- Work item
Exclude any images and output the remaining records exactly.
----- Extracted records -----
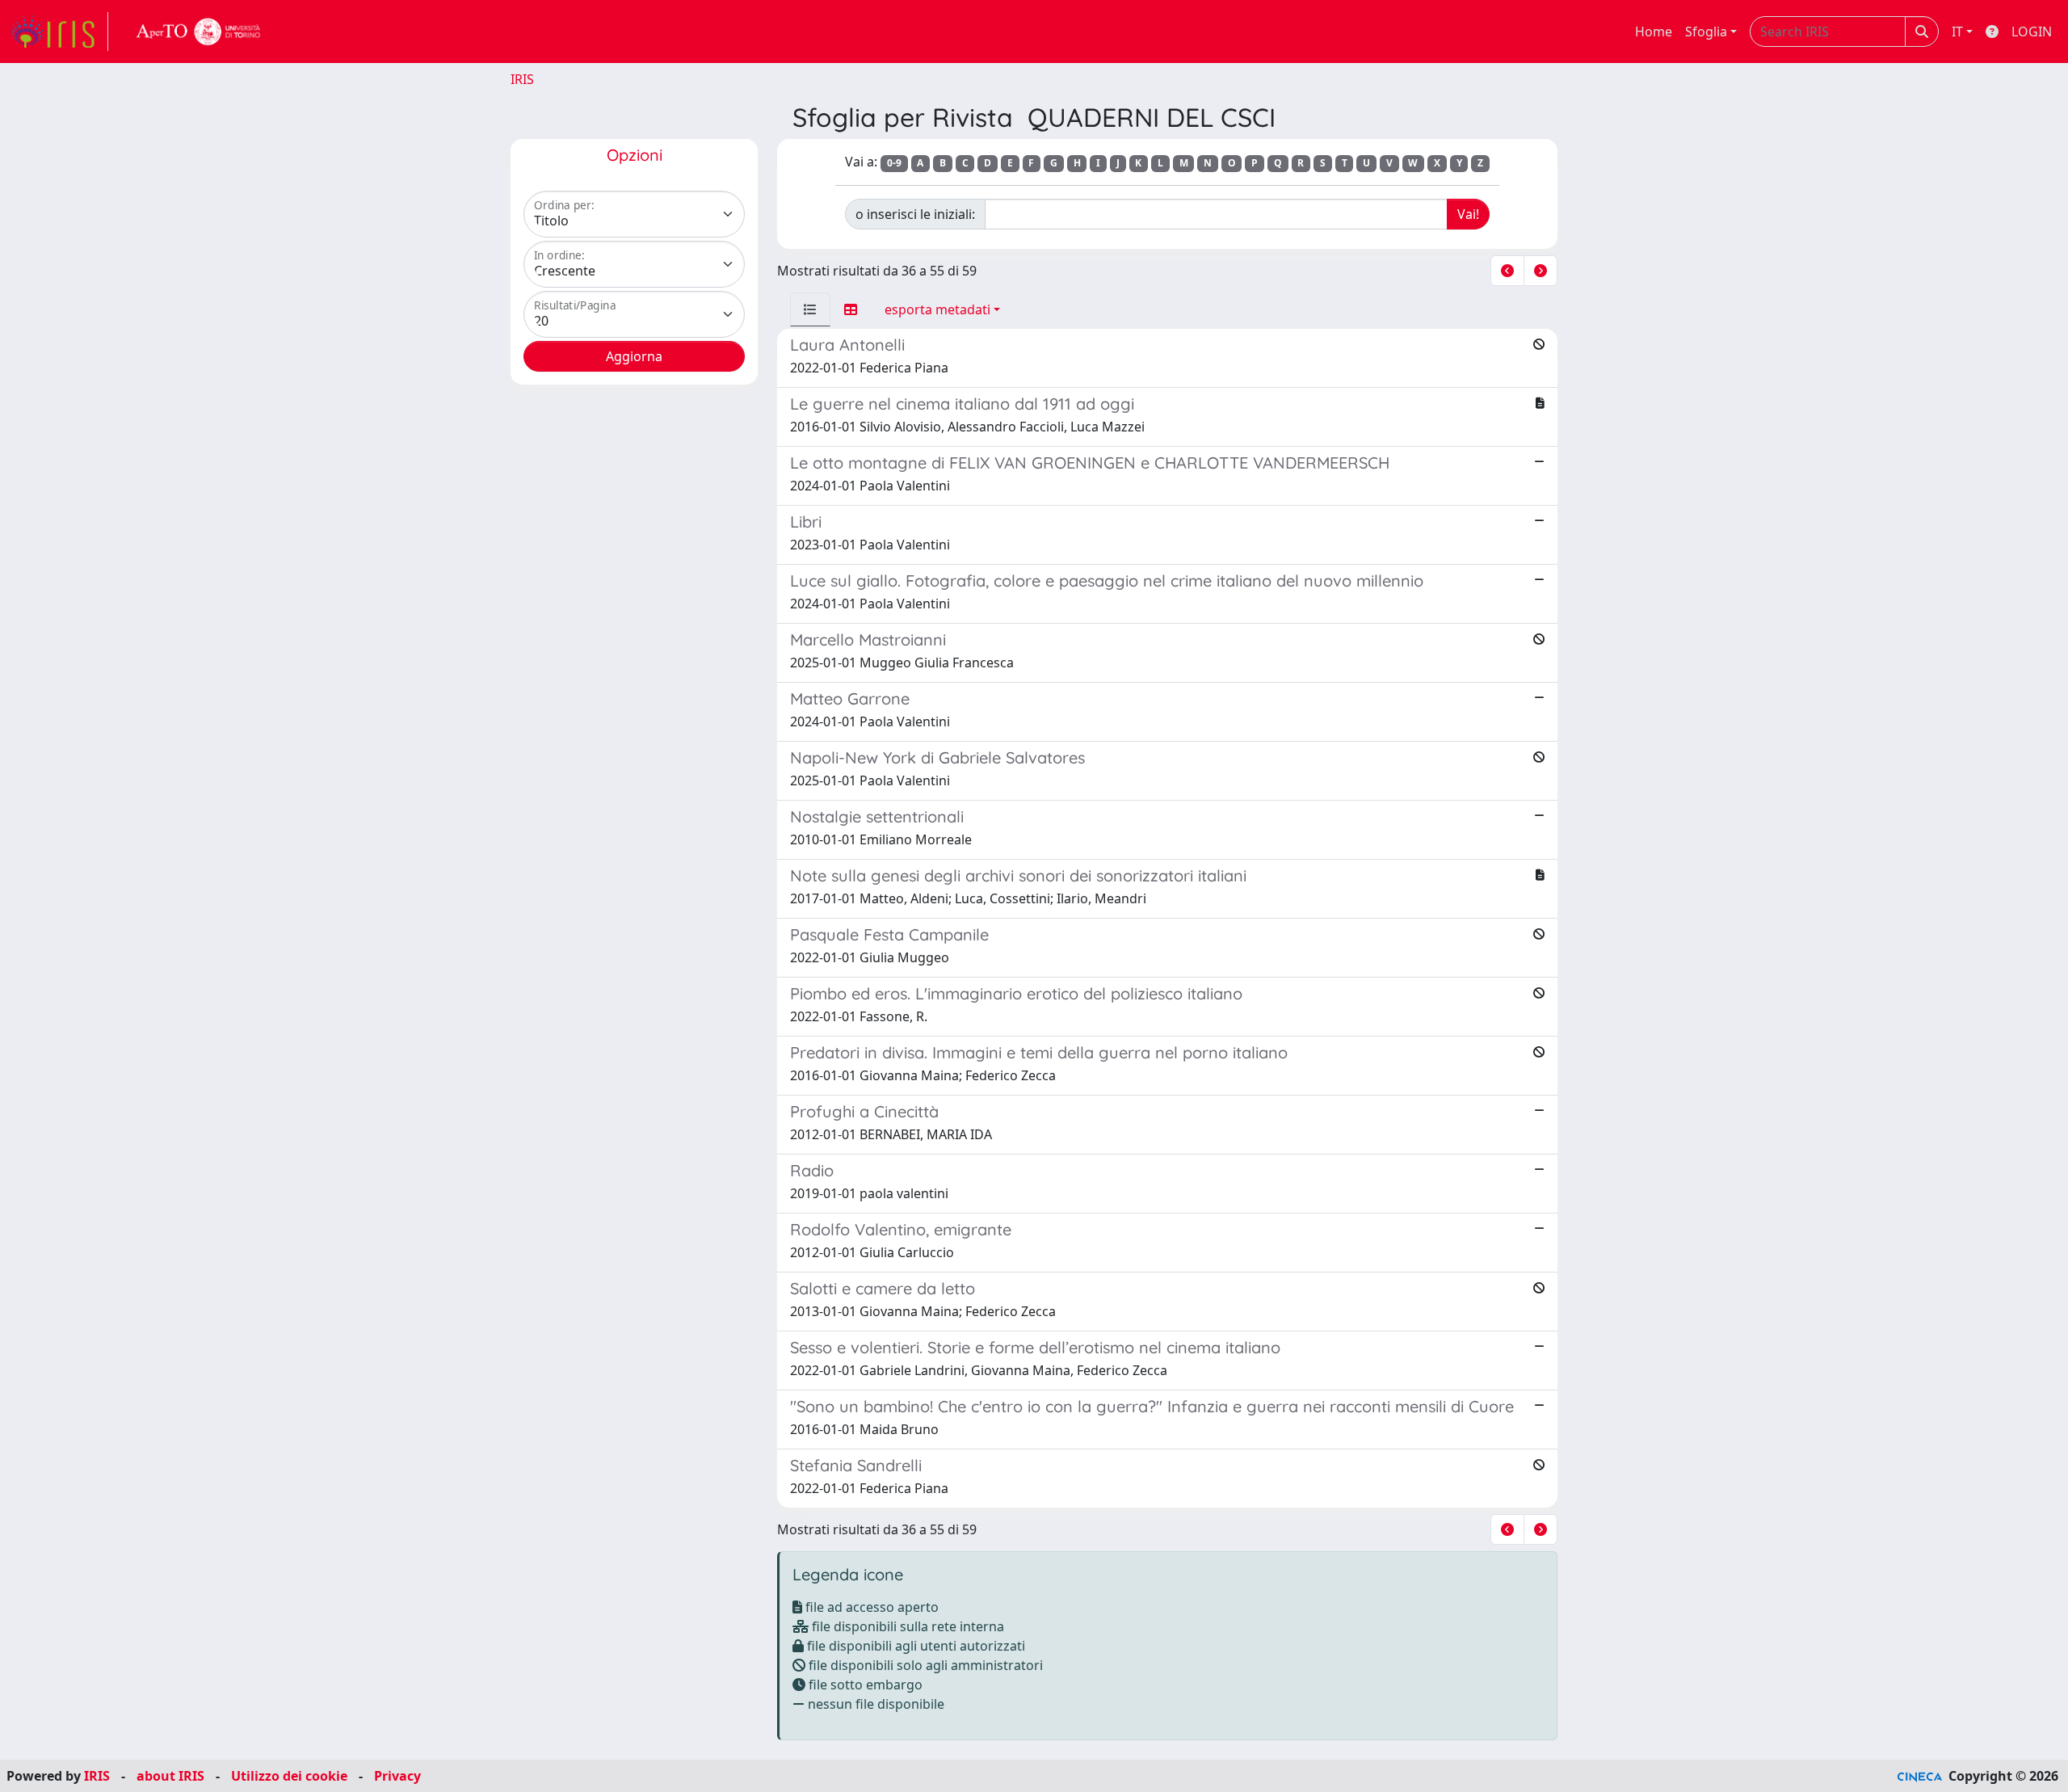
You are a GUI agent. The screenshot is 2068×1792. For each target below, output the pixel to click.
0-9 (894, 163)
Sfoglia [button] (1706, 31)
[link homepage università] (198, 31)
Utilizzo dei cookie (289, 1776)
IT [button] (1957, 31)
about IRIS (170, 1776)
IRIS (522, 79)
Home (1653, 31)
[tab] (810, 309)
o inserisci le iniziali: (915, 214)
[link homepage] (59, 31)
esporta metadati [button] (937, 309)
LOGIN (2031, 31)
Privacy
-----
- Written reply
You are a GUI agent. The screenshot is 2068×1792. For each target below, output the pixel to click.
0-9 (894, 163)
Sfoglia [button] (1706, 31)
[link homepage università] (198, 31)
Utilizzo dei cookie (289, 1776)
IT [button] (1957, 31)
about IRIS (170, 1776)
IRIS (522, 79)
Home (1653, 31)
[tab] (810, 309)
o inserisci le iniziali: (915, 214)
[link homepage] (59, 31)
esporta metadati [button] (937, 309)
LOGIN (2031, 31)
Privacy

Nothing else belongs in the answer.